• RINGKASAN MATERI:
● ● ● ● ● ● ●

Kamis, 02 Mei 2019

Ringkasan Materi: Bab VI Lembaga Negara dan Perundang-Undangan (Sebelum Perubahan UUD 1945)


ILPER 29 April 2013
BAB VI
Lembaga Negara dan Perundang-Undangan (Sebelum Perubahan UUD 1945)

A.      Sistem Pemerintahan Negara Republik Indonesia
Menurut UUD 1945, Indonesia adalah suatu negara yang berdasarkan atas hukum (Rechtstaat) dengan pengertian bahwa pola yang diambIl tidak menyimpang dari negara berdasarkan atas hukum pada umumnya (genus begrip), namun disesuaikan dengan keadaan di Indonesia, dengan menggunakan ukuran padangan hidup maupun pandangan bernegara bangsa Indonesia.
Dalam Penjelasan Umum UUD 1945 dirumuskan pokok-pokok sistem pemerintahan negara di Indonesia adalah:
I.        Negara Indonesia adalah yang berdasar atas hukum (Rechstaat), tidak berdasarkan kekuasaan belaka (Machstaat)

● ● ● ● ● ● ●

• DATA TERSEDIA:
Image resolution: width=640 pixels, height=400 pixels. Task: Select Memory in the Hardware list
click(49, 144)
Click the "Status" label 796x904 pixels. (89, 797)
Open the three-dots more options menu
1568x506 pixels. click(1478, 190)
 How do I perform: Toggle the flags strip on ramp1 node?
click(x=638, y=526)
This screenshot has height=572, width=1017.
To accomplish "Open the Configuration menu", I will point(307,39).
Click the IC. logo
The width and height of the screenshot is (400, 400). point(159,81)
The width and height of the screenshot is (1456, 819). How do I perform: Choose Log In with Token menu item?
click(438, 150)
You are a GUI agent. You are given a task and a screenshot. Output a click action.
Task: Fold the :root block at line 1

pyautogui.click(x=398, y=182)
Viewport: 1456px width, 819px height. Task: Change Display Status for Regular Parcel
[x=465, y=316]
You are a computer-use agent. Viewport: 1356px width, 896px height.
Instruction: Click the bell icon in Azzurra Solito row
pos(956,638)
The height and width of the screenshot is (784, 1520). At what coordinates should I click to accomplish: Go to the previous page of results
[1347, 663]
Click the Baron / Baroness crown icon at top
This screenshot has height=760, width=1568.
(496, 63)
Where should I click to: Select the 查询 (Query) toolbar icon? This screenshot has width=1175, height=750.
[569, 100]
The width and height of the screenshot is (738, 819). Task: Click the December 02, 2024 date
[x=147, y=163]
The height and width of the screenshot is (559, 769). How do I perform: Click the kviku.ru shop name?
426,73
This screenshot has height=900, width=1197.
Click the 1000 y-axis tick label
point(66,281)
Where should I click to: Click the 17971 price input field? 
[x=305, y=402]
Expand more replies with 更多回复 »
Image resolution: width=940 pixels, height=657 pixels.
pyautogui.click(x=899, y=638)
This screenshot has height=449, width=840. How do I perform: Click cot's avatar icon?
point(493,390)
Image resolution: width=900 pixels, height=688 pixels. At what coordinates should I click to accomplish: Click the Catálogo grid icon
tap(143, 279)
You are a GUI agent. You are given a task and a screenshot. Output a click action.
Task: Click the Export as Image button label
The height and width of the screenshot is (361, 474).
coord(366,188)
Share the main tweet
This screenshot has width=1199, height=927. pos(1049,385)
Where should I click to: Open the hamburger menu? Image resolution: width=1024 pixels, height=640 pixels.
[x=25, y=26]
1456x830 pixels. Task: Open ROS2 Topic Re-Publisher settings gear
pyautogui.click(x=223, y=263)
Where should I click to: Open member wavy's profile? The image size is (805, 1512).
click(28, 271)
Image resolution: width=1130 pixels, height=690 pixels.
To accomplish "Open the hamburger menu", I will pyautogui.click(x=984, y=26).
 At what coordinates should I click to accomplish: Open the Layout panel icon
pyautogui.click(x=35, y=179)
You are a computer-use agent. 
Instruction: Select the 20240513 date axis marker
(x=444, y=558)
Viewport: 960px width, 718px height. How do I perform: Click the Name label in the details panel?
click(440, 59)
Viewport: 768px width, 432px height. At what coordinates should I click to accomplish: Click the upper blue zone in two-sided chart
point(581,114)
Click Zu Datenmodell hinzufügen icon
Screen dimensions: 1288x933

● ● ● ● ● ● ●

• DAFTAR TUGAS:
1. Tuliskan kembali bagian ringkasan materi tentang lembaga negara di atas, dari "Kamis, 02 Mei" sampai "bernegara bangsa Indonesia.", termasuk kedua ujungnya.
2. Tentukan apakah setiap pernyataan berikut sesuai dengan ringkasan materi tentang lembaga negara, lalu jawab ya atau tidak disertai kutipan kata-kata penentunya: (a) Menurut UUD 1945, Indonesia adalah negara yang berdasarkan atas hukum. (b) Pola negara hukum yang diambil Indonesia menyimpang dari negara berdasarkan atas hukum pada umumnya. (c) Negara Indonesia berdasarkan kekuasaan belaka.

• JAWABAN TIAP TUGAS:
1.
Kamis, 02 Mei 2019

Ringkasan Materi: Bab VI Lembaga Negara dan Perundang-Undangan (Sebelum Perubahan UUD 1945)


ILPER 29 April 2013
BAB VI
Lembaga Negara dan Perundang-Undangan (Sebelum Perubahan UUD 1945)

A.      Sistem Pemerintahan Negara Republik Indonesia
Menurut UUD 1945, Indonesia adalah suatu negara yang berdasarkan atas hukum (Rechtstaat) dengan pengertian bahwa pola yang diambIl tidak menyimpang dari negara berdasarkan atas hukum pada umumnya (genus begrip), namun disesuaikan dengan keadaan di Indonesia, dengan menggunakan ukuran padangan hidup maupun pandangan bernegara bangsa Indonesia.

2.
(a) Ya: "Indonesia adalah suatu negara yang berdasarkan atas hukum (Rechtstaat)"
(b) Tidak: "tidak menyimpang dari negara berdasarkan atas hukum pada umumnya (genus begrip)"
(c) Tidak: "tidak berdasarkan kekuasaan belaka (Machstaat)"